### YOUR INSTRUCTIONS
Exact copy, no pictures: restate each entry below word for word.

### INFORMATION SHOWN
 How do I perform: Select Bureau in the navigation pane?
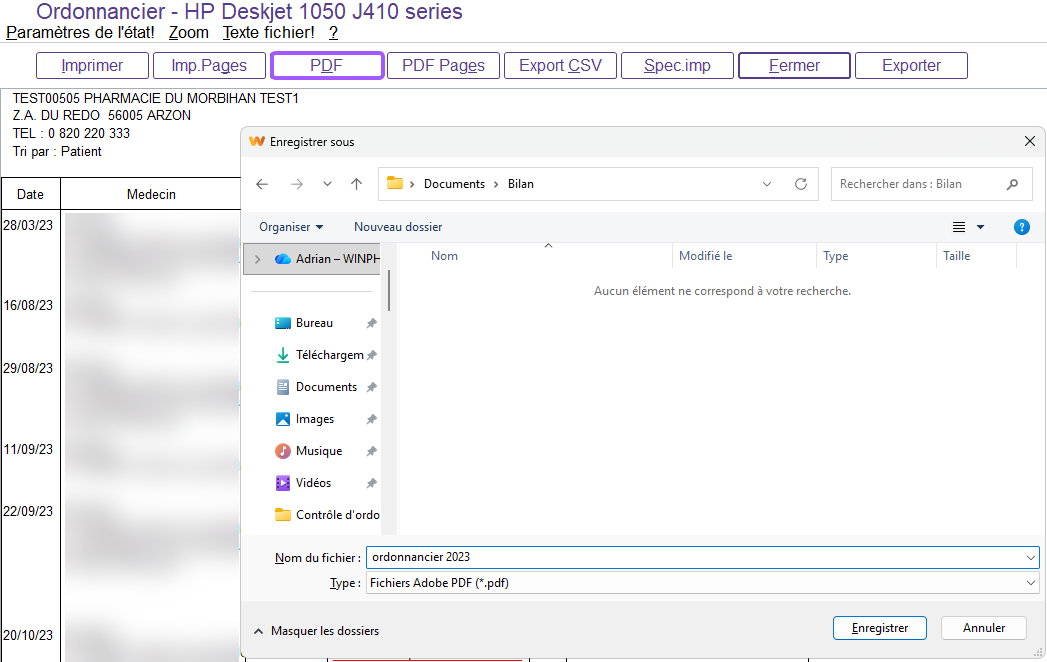314,323
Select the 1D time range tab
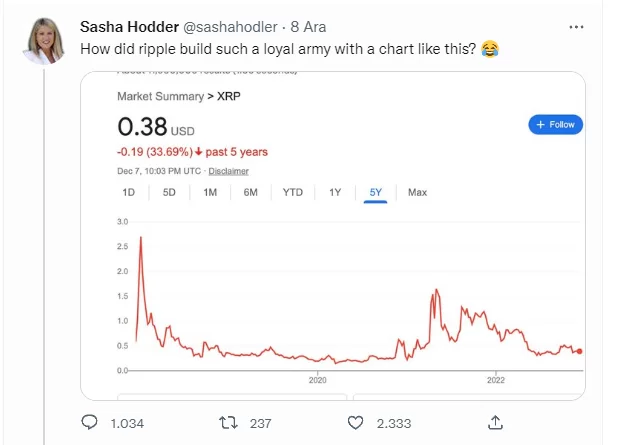The height and width of the screenshot is (445, 618). [129, 192]
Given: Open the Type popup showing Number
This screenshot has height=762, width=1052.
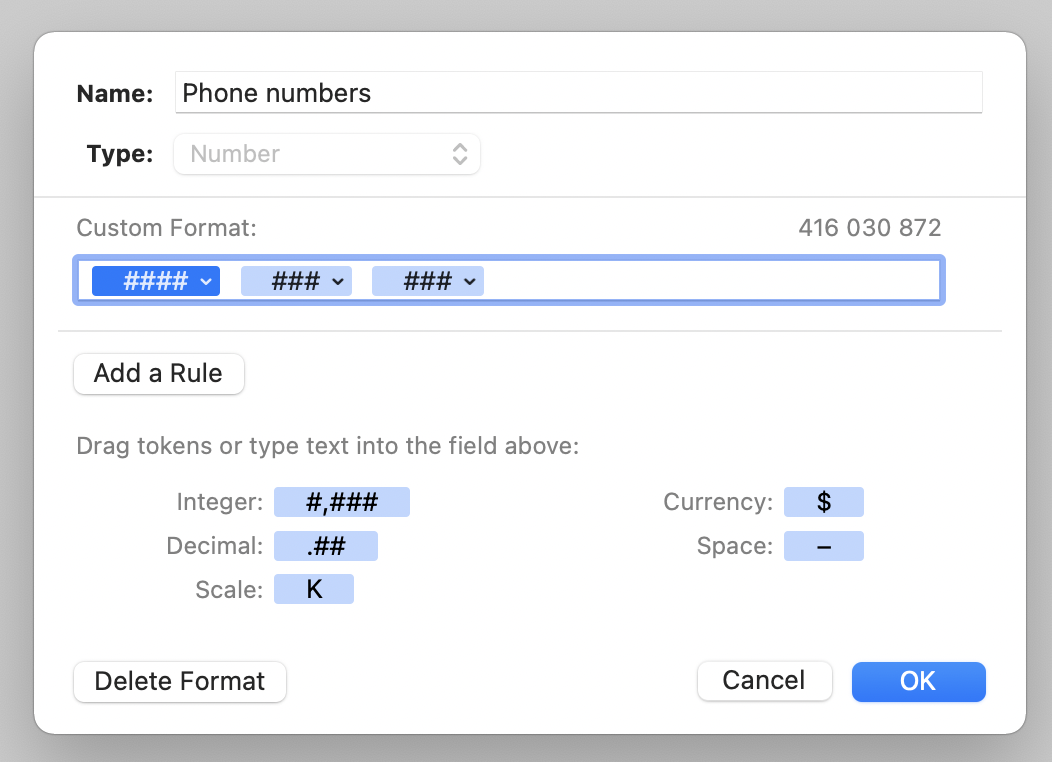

### EXERCISE SOLUTION
 How do I perform: Select Bureau in the navigation pane?
314,323
Select the 1D time range tab
The height and width of the screenshot is (445, 618). [129, 192]
Given: Open the Type popup showing Number
This screenshot has height=762, width=1052.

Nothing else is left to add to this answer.